Given these considerations, we developed a modified round-robin crossing design (Figure 1A). It combines round-robin (Wayne *et al.* 2004) crosses within populations, where each line participates in one cross as a male and in another cross as a female. To this, we added the inbred lines themselves and crosses between populations. Each line participates in two interpopulation crosses, once as a male and once as a female, each with a different population. This makes the between-population crosses balanced both at the line level (all lines participate in an equal number of crosses) and at the population level (each population is crossed to all other populations an equal number of times). Like the regular round-robin crossing design, the number of crosses grows linearly with the number of lines evaluated, allowing adequate sampling to estimate population parameters. Since each line is crossed five times, we can additionally separate specific and general combining ability.

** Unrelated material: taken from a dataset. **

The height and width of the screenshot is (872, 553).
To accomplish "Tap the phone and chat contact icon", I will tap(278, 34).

To estimate environmental effects, we perform structured replications of our crosses (Figure 1B). Each cross is carried out on two batches of food (block level) and three samples are taken from each batch (replicate level). This allows us to capture two kinds of random environmental effects: variations in food quality from batch to batch and fluctuations within vials where we rear the flies. We then perform enzyme kinetic assays on each replicate, obtaining estimates of enzyme maximal rates with some error (Clark 1989; Clark and Keith 1989).

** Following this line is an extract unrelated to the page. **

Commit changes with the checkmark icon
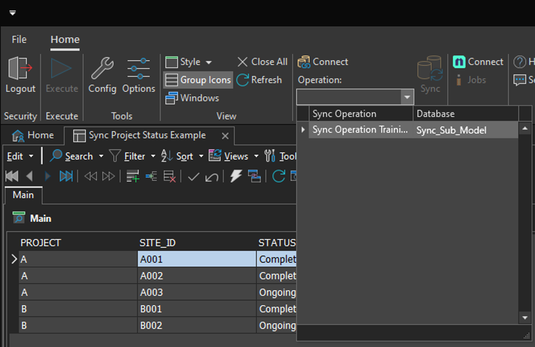The width and height of the screenshot is (535, 347). pos(194,176)
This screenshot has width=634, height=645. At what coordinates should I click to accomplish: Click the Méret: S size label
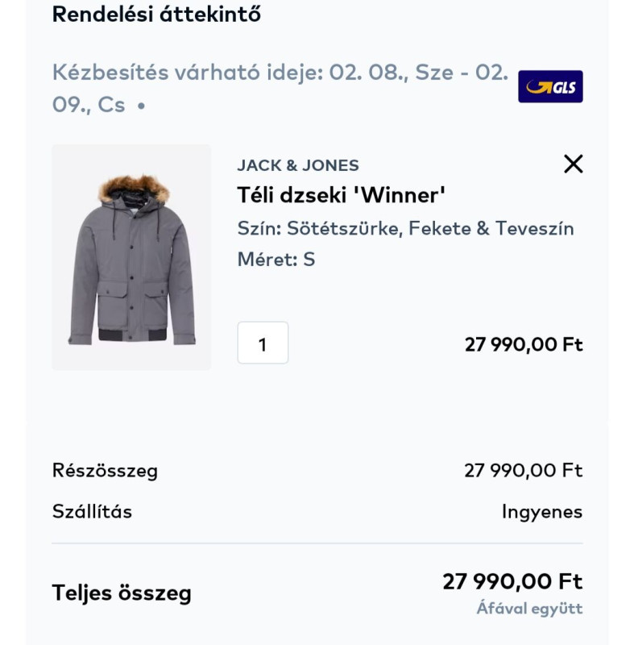(x=276, y=260)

As is clear from Figure 1B, our data are structured hierarchically. Each level is completely nested in the level above, with the exception of the cross level that is not perfectly nested within lines (two different lines participate in within- and between-population crosses) or populations. To make use of this structure in the data, it is natural to employ hierarchical models (Gelman and Hill 2007) to estimate the parameters of interest. Furthermore, a Bayesian approach is attractive because it allows for models of arbitrary complexity and permits a full account of uncertainty in all parameters (Sorensen and Gianola 2002; Gelman *et al.* 2004; Gelman and Hill 2007). However, the limitation of this approach is that the posterior distributions of variables are not available, and thus one has to resort to numerical methods to estimate them (MCMC in this case). While in theory MCMC methods should accurately estimate posterior distributions given an infinite chain (Gilks *et al.* 1996), in practice one has to demonstrate that they do so after a reasonable number of iterations. Therefore, we generated simulated data and used them to test the performance of our models.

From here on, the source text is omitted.